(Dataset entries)
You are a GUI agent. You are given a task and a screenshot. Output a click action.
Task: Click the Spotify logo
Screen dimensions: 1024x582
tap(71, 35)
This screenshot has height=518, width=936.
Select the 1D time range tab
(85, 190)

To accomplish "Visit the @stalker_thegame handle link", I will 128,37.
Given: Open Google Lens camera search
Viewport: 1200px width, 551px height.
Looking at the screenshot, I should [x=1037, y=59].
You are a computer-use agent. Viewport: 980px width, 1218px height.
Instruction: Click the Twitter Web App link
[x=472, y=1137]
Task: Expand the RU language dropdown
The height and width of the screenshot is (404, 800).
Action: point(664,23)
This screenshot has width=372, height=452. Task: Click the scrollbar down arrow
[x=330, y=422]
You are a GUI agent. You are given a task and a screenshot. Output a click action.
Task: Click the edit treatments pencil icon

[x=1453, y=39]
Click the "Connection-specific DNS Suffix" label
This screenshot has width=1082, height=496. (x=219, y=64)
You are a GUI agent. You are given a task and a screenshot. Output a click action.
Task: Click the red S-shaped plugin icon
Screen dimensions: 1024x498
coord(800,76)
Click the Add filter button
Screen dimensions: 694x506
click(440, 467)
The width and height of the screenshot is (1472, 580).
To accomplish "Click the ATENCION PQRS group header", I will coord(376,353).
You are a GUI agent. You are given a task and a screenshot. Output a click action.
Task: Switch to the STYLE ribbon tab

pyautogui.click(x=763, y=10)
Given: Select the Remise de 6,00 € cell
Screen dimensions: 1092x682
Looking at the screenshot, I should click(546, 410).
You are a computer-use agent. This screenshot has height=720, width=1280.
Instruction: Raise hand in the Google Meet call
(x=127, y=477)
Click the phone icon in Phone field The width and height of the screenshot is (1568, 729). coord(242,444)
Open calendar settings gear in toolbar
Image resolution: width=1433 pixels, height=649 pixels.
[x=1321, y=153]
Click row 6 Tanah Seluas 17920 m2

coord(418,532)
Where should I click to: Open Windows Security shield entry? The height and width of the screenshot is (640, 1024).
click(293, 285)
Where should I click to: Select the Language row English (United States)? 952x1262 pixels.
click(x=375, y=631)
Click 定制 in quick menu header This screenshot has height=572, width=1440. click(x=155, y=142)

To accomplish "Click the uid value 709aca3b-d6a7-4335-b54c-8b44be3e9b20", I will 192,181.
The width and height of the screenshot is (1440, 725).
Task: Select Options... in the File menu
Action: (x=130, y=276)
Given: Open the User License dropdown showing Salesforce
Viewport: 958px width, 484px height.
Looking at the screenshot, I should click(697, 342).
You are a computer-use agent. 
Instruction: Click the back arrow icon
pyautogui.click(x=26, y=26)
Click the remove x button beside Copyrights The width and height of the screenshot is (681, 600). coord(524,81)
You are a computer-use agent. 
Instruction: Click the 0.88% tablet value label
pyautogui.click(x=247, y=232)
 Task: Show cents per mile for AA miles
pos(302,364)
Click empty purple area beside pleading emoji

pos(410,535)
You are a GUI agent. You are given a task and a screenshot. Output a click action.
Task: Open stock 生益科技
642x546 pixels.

PROMPT: Would you please copy every line in the data that contains the word "header"?

WRITTEN RESPONSE:
To accomplish "Click the ATENCION PQRS group header", I will coord(376,353).
Click 定制 in quick menu header This screenshot has height=572, width=1440. click(x=155, y=142)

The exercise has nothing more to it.